I think there's something important in truth-telling, and getting everyone on the same page about what we mean by the truth. Since everyone will not just start telling the literal truth all the time and I don't even particularly want them to, we're going to need to have some norms and social lubricant around how to handle the things people say that aren't literal truth.

The first thing I disagree with when rereading it is sometimes even if someone is obviously and straightforwardly feeding me bullshit, I keep trying to tell the truth. Sometimes I try even harder to be precise and truthful. In a conversation with friends, I might say "that game's no fun" when the true and accurate statement is "I don't find that game fun." In a heated internet argument, I think it's useful to check my stance and use the latter kind of statement, even if the other person is saying things like "everyone who doesn't like that game is a moron."

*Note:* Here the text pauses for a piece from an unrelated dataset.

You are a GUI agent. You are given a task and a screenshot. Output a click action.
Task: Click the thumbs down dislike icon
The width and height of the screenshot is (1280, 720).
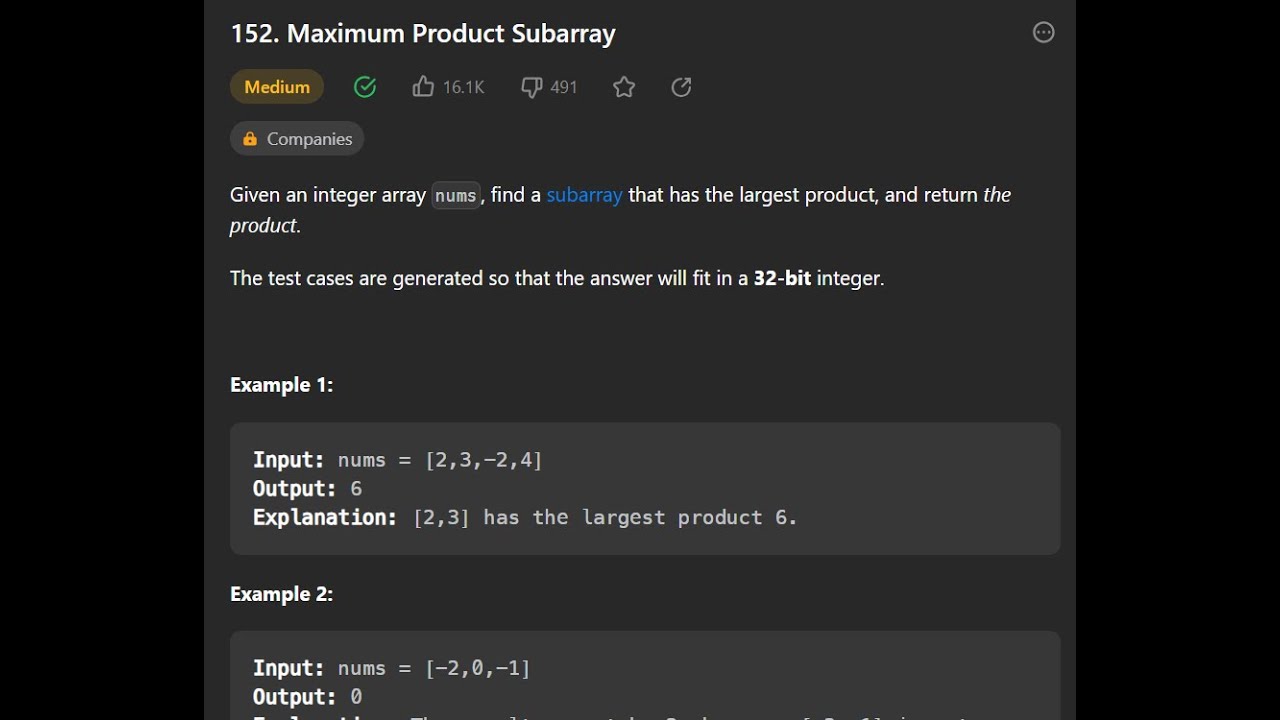[x=532, y=87]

Short of a complete guide to Truth, I'd settle for a practical "Here's how Screwtape regards the truth, read it and you'll understand when he'd say false things." This essay falls short of that.

I'd love more things in this genre. Meta-Honesty: Firming Up Honesty Around Its Edge Cases and The Onion Test For Personal And Institutional Honesty are both good examples of the genre. Even personal versions seem useful.

I think that makes this a replaceable essay. It would be fine in a Best Of collection, but it's not adding too much other than a few intuition pumps.